Samples sent with missing information also cause delays in the NBS process. Strategies adopted by NewSTEPs 360 programs to tackle this problem focused solely on education of providers [2]. In comparison, we demonstrated a significant reduction in the percent of samples with missing information through education in addition to the implementation of filter paper review prior to dispatch.

Our balancing measure, as defined by the percent of unacceptable samples, did not increase with our interventions.

Limitations

This quality improvement project was conducted in a Level IV NICU with specialized resources, a dedicated in-house laboratory and established courier service which may limit its generalizability. However, creative interventions such as a establishing a sample collection window and optimization of courier services can be more readily incorporated in the workflow of all level NICUs with invested leadership and staff.

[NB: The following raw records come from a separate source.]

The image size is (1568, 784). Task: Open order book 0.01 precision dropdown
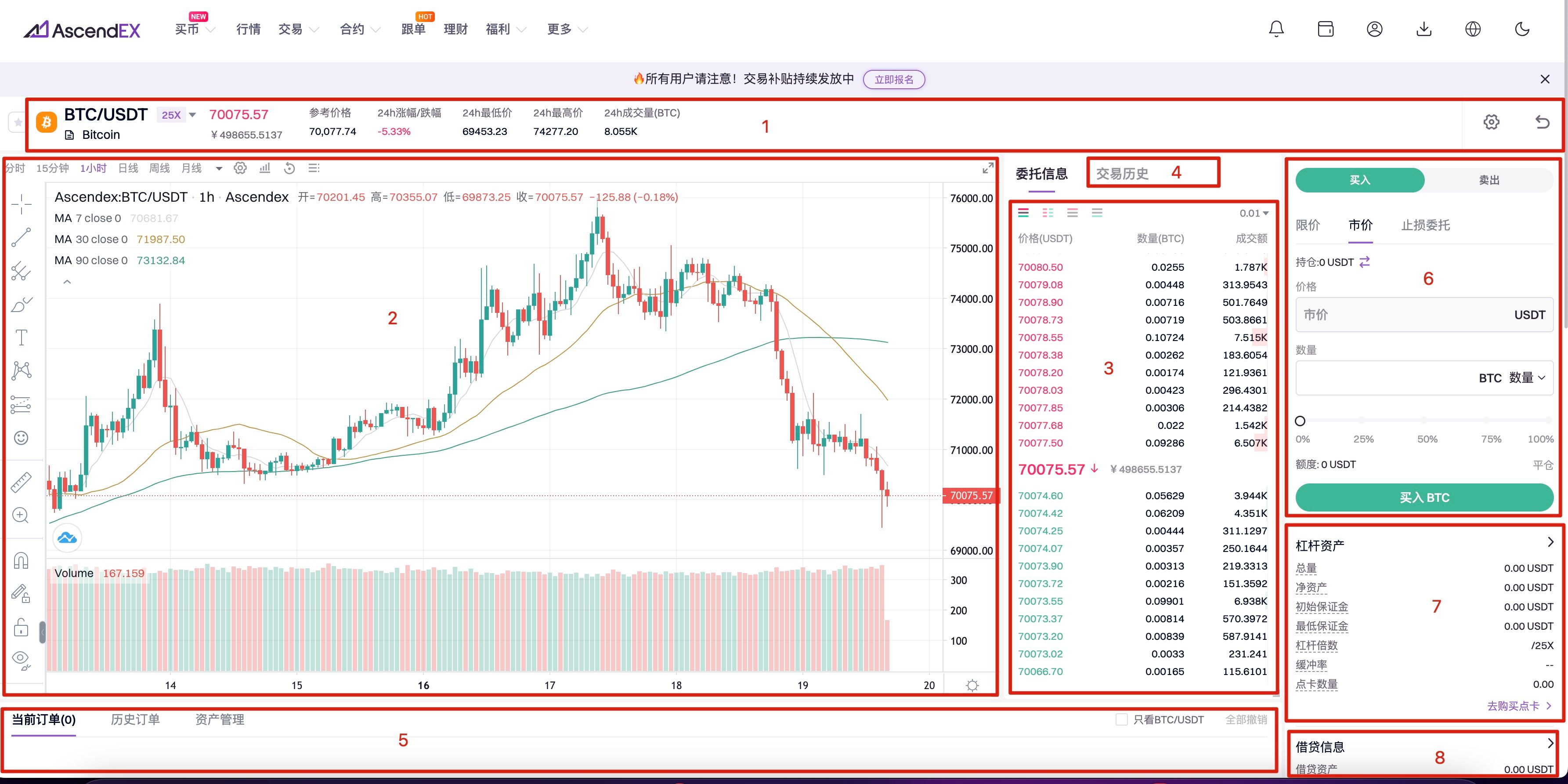tap(1254, 213)
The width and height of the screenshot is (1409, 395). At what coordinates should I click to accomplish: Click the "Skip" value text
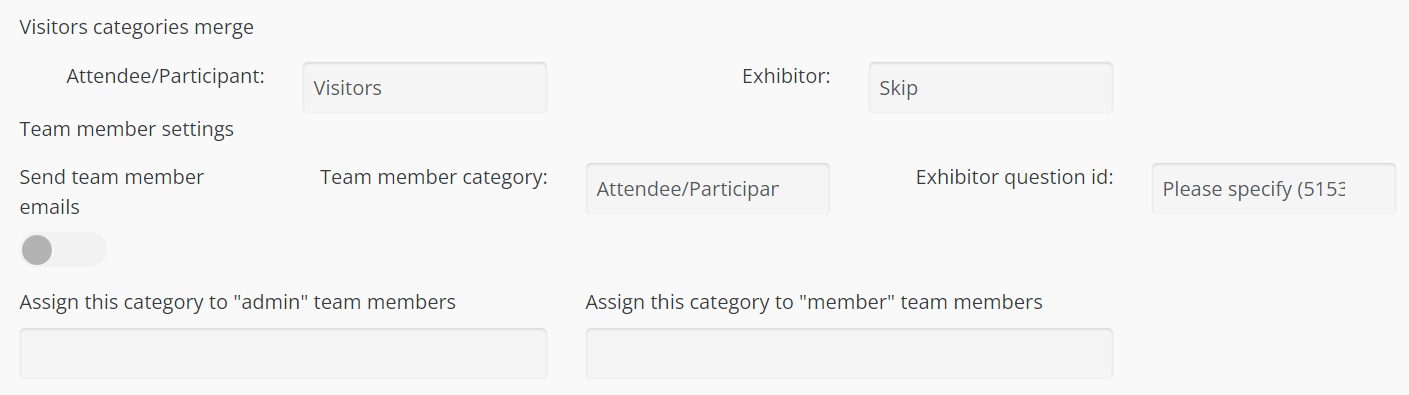899,88
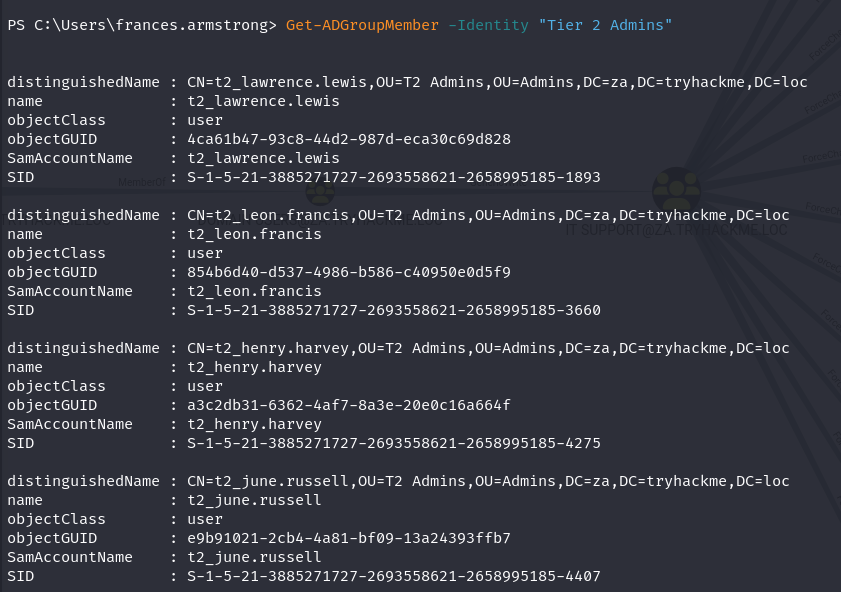Click the faded IT SUPPORT group icon
This screenshot has height=592, width=841.
[x=676, y=190]
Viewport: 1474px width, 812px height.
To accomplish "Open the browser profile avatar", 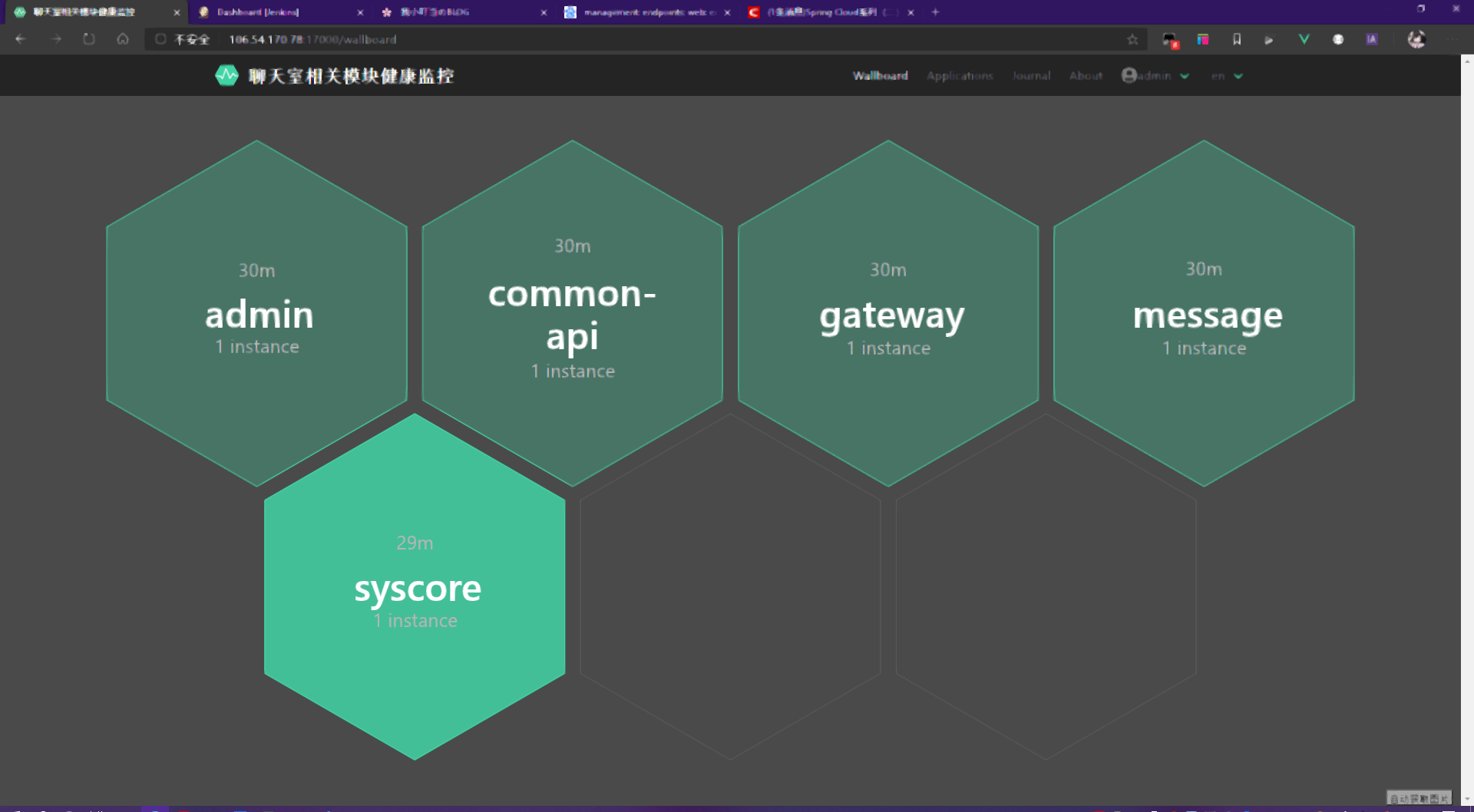I will (x=1416, y=39).
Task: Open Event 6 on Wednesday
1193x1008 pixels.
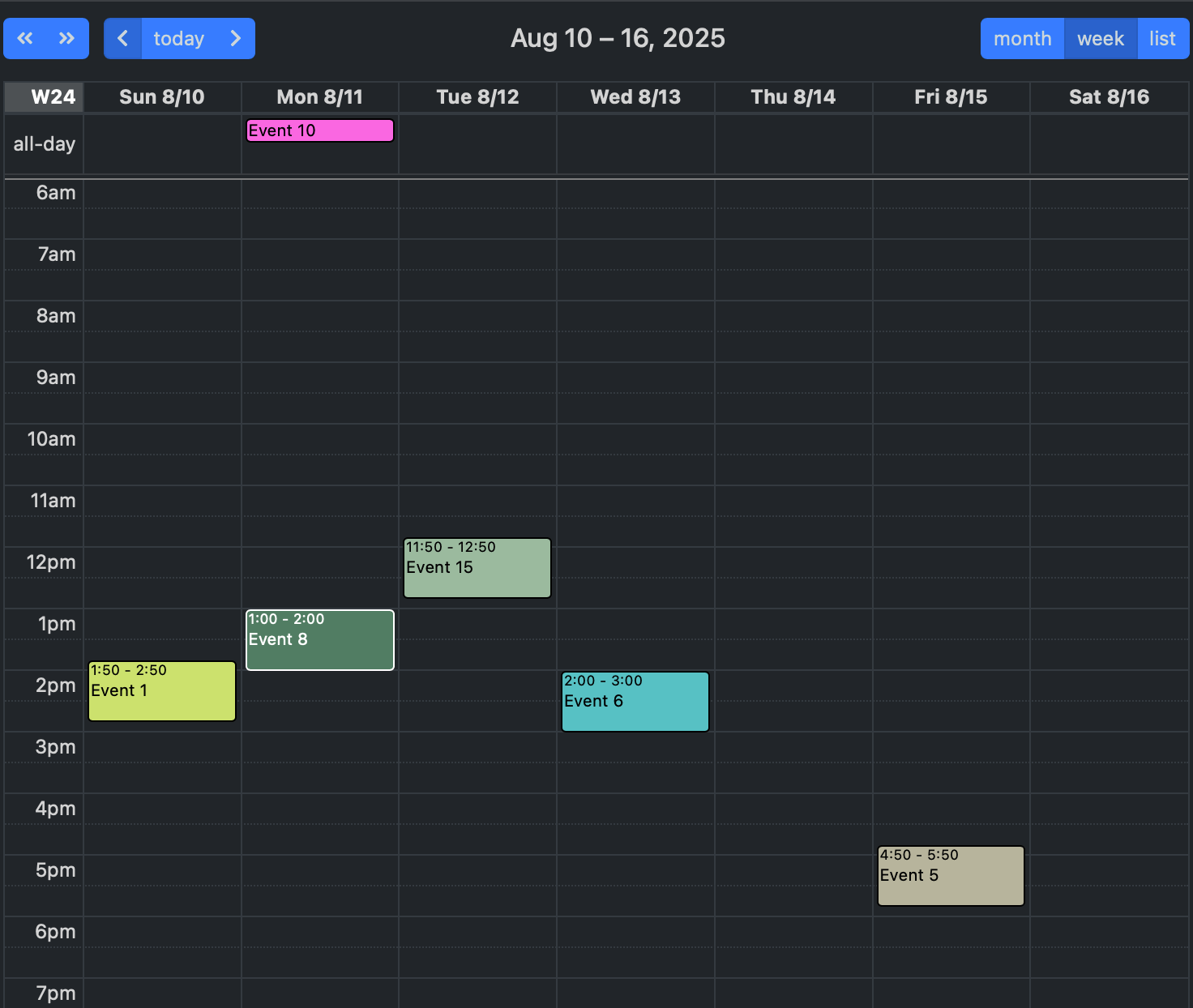Action: [x=635, y=702]
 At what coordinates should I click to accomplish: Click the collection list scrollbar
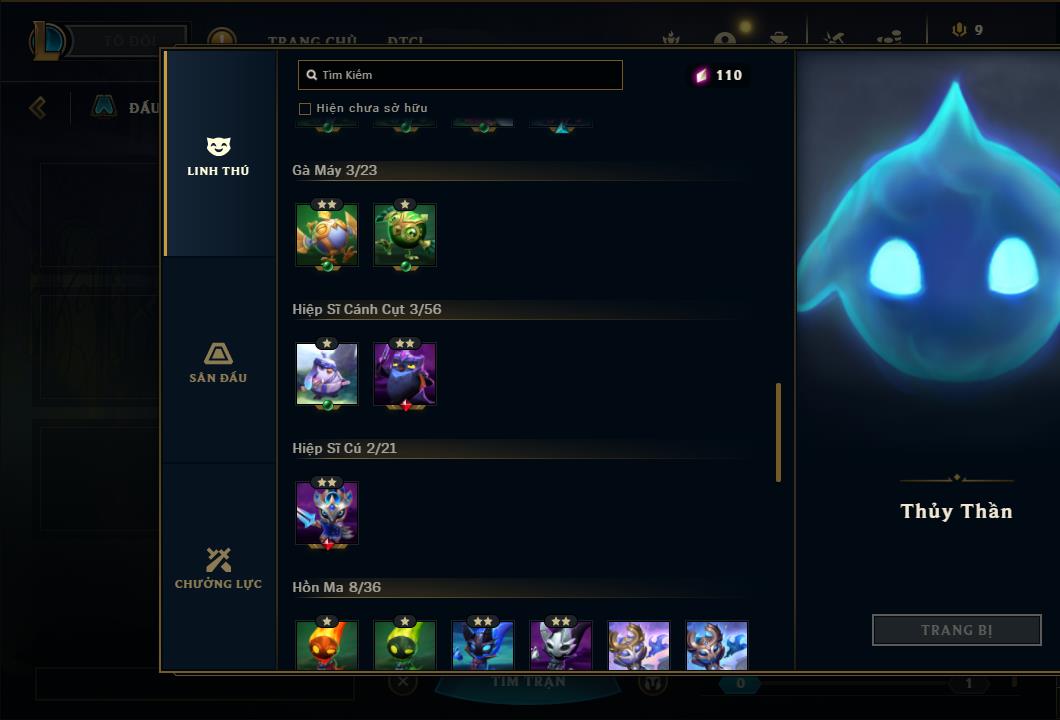778,433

Our work focused on the pre-analytic phase of the NBS process. We recognize that problems in any of the three phases of NBS processing can lead to delayed result reporting despite local efforts to improve timeliness. However, we demonstrated that directed efforts to the pre-analytic phase improved overall timeliness and further work is necessary in the other steps to further impact our TAT. In terms of the data itself, we had no means of assessing the degree to which each identified factor contributed to TAT delays. This information would have been useful for determining priority of interventions.

Conclusion

This quality initiative serves as a roadmap for improving NBS timeliness in the NICU and demonstrates success through implementation of strategic interventions addressing barriers to timely specimen transit. More importantly, this initiative highlights earlier detection of presumptive positive cases is attainable without adversely affecting the quality of samples collected or comprehensiveness of information required for processing in a Level IV NICU. Continued surveillance is crucial for long-term sustainability, hence appointed champions will continue to drive project aims and the sample collection window will be incorporated into local clinical practice guidelines. Future directions include expanding these efforts to the local outpatient pediatric and special needs clinic, modification of sample collection window to ensure synchrony with clinic workflow and training of clinic staff on specimen collection.

Further work is needed to understand the role of the analytic and post-analytic phases in overall timeliness.